Richard Scott
Last Saturday, with its decision to move ahead with the Patient Protection and Affordable Health Care Act the U.S. Senate brought significant health care reform to a precipice it hasn’t seen in five decades. Following the 60 to 39 Congressional vote, which strictly adhered to party lines, the $848 billion health care overhaul package is now open to debate on the Senate floor—and open to the dialogue between party leaders that will attempt to coax an agreeable version through the representatives of ideologically divergent constituencies.
From Capitol Hill to Nob Hill, the coming weeks will resound with deliberation and debate over sticking points like the public option, government-run entities like Medicare, long-term care protocols, and the perennially incendiary issue of abortion. Perhaps its most relevant aspect, given the times, however, is the bill’s budgetary scope, and in this regard it has received laudatory remarks and projections from diverse entities. The nonpartisan Congressional Budget Office predicted that the bill would decrease federal deficits by $130 billion over the next 10 years, making it the largest cost-savings measure yet proposed. In the following 10 years, from 2019 to 2029, the CBO projects it to induce savings of roughly $650 billion.
Other good news preceded the bill last week. On November 17, a group of 20 leading economists drafted a letter to President Obama that outlined a set of components deemed necessary to curtail the upsurge of health care costs. They included: 1) overall delivery system reforms, 2) a tax on so-called Cadillac health insurance plans, 3) an independent commission to oversee Medicare, and 4) overall deficit neutrality. The CBO report corroborates the reality of the fourth point of address, and the other three components are covered in the bill, according to a statement from the White House.
The authors of the letter represent some of the leading academic and policy institutions in the country, including Harvard University, Stanford University, the Massachusetts Institute of Technology, The Urban Institute and the Brookings Institution.

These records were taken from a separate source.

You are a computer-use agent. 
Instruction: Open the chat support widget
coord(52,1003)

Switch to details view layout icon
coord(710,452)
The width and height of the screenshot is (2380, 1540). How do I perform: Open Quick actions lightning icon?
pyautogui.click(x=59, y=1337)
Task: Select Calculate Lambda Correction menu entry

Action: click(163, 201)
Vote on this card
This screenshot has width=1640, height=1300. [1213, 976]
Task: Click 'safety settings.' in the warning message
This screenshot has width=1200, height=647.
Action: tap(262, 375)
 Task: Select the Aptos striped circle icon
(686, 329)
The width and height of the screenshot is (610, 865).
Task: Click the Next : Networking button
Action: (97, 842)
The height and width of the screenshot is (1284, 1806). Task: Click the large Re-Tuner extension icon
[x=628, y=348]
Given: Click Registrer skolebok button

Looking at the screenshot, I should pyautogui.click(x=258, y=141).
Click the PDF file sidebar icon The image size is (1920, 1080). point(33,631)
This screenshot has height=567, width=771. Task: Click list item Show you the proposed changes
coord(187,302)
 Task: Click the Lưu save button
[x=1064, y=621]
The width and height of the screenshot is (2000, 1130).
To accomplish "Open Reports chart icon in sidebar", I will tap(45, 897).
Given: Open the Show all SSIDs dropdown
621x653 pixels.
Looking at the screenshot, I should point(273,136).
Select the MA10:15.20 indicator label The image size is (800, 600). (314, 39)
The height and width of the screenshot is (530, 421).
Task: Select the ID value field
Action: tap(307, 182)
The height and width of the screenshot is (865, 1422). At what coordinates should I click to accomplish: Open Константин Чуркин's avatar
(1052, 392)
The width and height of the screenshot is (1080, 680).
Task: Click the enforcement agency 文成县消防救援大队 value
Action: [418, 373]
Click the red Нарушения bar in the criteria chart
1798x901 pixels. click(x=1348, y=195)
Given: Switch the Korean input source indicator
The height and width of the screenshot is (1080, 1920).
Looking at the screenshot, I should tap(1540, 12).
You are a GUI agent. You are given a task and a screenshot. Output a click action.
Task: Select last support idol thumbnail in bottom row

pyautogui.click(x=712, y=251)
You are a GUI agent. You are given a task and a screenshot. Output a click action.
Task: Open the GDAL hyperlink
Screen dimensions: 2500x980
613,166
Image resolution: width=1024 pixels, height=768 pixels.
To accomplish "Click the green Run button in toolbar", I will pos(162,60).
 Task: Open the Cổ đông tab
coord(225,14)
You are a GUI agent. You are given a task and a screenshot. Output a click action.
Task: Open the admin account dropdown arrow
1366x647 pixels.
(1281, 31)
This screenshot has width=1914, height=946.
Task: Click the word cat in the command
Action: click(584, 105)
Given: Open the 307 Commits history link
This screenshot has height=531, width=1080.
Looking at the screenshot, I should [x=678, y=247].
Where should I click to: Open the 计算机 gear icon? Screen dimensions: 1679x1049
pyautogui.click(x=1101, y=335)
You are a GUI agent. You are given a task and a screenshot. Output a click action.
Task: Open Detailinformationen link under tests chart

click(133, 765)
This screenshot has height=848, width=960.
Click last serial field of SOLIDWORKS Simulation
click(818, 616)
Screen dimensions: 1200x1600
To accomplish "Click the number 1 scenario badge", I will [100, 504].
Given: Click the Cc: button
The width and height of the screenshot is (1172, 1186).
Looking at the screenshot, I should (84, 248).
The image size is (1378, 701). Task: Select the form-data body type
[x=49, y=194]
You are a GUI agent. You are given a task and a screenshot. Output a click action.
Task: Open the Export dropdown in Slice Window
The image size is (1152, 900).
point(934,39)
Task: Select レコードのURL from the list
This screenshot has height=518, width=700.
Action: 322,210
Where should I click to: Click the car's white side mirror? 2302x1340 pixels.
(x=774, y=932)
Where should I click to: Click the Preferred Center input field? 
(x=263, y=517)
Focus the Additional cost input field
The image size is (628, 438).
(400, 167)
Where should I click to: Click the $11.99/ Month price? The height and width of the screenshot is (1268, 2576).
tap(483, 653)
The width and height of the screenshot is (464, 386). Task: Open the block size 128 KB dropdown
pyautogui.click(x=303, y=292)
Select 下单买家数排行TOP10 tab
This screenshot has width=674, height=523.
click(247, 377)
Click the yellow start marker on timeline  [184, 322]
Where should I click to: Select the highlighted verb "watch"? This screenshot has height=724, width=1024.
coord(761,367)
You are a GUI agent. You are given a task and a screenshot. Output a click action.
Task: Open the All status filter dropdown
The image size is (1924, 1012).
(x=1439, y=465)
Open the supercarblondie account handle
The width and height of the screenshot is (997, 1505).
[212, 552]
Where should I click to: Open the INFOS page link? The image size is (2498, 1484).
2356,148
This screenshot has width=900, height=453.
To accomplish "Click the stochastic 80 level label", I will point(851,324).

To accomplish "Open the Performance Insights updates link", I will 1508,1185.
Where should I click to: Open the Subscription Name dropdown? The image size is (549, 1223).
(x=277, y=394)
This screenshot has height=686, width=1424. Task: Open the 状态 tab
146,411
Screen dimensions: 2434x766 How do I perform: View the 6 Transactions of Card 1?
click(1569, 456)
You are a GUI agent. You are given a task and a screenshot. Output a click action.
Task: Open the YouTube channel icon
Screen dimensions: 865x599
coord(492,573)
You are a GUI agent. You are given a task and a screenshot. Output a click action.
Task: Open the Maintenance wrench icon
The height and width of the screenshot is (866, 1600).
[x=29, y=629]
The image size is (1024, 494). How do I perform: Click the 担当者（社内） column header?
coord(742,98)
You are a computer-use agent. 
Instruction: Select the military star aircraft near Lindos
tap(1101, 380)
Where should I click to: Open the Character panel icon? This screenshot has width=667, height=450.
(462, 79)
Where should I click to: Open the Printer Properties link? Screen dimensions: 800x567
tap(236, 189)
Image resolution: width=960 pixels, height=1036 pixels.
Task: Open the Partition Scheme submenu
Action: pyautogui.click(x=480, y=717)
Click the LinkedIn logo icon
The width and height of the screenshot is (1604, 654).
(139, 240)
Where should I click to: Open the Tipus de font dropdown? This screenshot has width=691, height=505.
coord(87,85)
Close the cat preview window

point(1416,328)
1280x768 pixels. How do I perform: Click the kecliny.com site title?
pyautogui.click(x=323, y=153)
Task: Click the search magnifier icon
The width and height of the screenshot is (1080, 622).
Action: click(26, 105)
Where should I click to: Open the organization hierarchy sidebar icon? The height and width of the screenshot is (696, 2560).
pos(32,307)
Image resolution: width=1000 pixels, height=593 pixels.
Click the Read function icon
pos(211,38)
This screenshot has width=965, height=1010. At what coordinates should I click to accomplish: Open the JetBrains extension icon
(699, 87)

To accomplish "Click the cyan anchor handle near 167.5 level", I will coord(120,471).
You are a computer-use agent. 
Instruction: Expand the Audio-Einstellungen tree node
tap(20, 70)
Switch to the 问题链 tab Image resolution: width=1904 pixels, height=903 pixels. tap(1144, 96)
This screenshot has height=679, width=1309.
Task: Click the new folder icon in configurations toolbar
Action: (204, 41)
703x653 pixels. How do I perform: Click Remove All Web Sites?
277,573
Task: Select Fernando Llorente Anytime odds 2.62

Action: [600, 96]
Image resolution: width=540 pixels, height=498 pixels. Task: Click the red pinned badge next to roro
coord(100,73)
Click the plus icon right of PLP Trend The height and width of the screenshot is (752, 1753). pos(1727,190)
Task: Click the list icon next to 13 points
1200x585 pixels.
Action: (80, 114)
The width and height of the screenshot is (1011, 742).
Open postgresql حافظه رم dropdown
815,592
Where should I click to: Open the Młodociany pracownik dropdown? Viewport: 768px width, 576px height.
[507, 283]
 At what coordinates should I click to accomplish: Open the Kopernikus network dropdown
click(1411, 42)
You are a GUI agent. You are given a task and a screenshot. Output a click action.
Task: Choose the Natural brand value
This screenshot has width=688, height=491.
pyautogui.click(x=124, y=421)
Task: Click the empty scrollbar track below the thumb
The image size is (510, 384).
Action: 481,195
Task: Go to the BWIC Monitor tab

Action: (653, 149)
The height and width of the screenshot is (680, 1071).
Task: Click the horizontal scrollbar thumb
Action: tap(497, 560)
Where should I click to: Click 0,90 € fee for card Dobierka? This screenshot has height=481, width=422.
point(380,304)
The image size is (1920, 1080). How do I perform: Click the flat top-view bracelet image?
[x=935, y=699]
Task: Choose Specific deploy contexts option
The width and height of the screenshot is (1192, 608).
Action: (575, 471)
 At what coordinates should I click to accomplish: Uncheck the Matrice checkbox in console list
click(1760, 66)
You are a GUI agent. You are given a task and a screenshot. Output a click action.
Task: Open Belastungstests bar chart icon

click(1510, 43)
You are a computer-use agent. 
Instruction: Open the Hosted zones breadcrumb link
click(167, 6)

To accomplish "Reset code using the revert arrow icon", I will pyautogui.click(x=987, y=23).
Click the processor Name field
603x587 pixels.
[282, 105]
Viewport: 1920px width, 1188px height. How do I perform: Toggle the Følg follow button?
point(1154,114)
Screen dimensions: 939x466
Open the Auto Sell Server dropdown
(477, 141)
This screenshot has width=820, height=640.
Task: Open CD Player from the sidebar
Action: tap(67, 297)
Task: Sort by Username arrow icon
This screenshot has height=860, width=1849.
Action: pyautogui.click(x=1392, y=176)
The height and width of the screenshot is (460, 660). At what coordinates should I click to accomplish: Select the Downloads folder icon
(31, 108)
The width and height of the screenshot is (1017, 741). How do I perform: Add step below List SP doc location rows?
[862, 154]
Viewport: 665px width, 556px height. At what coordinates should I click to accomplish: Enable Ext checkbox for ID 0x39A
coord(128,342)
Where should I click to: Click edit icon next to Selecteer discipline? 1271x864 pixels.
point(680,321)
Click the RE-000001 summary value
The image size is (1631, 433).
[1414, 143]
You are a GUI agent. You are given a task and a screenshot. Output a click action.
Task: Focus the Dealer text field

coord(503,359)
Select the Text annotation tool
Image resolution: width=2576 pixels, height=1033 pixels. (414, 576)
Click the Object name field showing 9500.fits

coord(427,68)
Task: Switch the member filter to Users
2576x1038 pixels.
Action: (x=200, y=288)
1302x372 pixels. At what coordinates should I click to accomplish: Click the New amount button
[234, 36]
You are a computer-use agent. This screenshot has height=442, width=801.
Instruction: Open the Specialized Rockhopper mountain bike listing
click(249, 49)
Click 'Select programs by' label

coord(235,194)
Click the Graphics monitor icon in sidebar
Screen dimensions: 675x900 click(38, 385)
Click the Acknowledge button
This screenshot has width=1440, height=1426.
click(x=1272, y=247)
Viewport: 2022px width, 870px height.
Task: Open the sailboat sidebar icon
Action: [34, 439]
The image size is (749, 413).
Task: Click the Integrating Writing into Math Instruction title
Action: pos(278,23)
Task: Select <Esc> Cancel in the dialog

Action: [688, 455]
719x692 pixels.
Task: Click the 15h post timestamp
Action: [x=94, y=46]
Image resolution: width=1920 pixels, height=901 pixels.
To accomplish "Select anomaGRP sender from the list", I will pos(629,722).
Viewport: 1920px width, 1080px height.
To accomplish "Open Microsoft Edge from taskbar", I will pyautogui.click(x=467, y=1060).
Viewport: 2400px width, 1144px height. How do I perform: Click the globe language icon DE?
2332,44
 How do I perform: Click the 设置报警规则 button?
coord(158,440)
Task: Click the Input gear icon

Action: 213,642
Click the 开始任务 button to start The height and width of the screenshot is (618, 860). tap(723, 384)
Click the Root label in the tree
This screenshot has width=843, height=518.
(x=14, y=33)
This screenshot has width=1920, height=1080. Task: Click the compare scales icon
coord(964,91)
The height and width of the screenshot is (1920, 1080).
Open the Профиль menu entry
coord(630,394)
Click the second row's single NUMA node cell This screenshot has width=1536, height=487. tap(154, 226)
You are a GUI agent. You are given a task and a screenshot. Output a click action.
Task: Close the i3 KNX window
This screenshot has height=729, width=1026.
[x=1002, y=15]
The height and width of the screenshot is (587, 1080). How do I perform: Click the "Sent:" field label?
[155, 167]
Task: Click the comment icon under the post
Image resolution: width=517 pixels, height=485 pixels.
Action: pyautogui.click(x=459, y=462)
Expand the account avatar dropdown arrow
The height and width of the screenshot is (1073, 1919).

The key provisions they outline “will reduce long-term deficits, improve the quality of care, and put the nation on firm fiscal footing,” they write. “It will help transform the health care system from delivering too much care, to a system that consistently delivers higher-quality, high-value care.”
While some of the overriding policies are similar to the bill passed in the House of Representatives, like the requirement of most individuals to purchase insurance and the eschewal of coverage denial based on preexisting conditions, the financing of the Senate bill would rely partially on a surcharge, or an excise tax, levied on high-price insurance plans. This is seen as a potential boon on several fronts. “Like any tax, the excise tax will raise federal revenues, but it has additional advantages for the health care system that are essential,” reads the letter. “The excise tax will help curtail the growth of private health insurance premiums by creating incentives to limit the costs of plans to a tax-free amount. In addition, as employers and health plans redesign their benefits to reduce health care premiums, cash wages will increase.”
Also, the bill would raise the Medicare tax by a half percent for those making more than $200,000 per year and, in a novel move, would levy a 5 percent tax on elective cosmetic surgery.
The remaining two areas highlighted by the economic junta—Medicare evaluation and delivery reform—are more difficult, if not more essential, areas to address due to their sheer size and scope. What the group proposes for Medicare is that a “commission of medical experts should be empowered to suggest changes in Medicare to improve the quality and value of services.” Whether it would complement a RAC-type program is uncertain, but a recent study of taxpayer money reveals that roughly $54 billion of improper payments were attributed to Medicare and Medicaid programs in the 2009 fiscal year, and that fraud and waste accounts for approximately 13 percent of the yearly $470 billion Medicare tab.
Overarching delivery reform, meanwhile, holds its own potential for cost-savings, and the proposed realignments would reward documented, coordinated services, in some ways similar to the benefits of comparative effectiveness research. The most prominent aspect here is the reward for incentives. “Studies have shown that hundreds of billions of dollars are spent on care that does nothing to improve health outcomes,” the letter reads. “This is largely a consequence of the distorted incentives associated with paying for volume rather than quality. Health care reform must take steps to change the way providers care for patients, to reward care that is better coordinated and meets the needs of each patient.”
As the full Senate stirs up the first rounds of a debate that may extend a good deal into 2010, certain of these positions are immutable strengths to health care regardless of political leaning.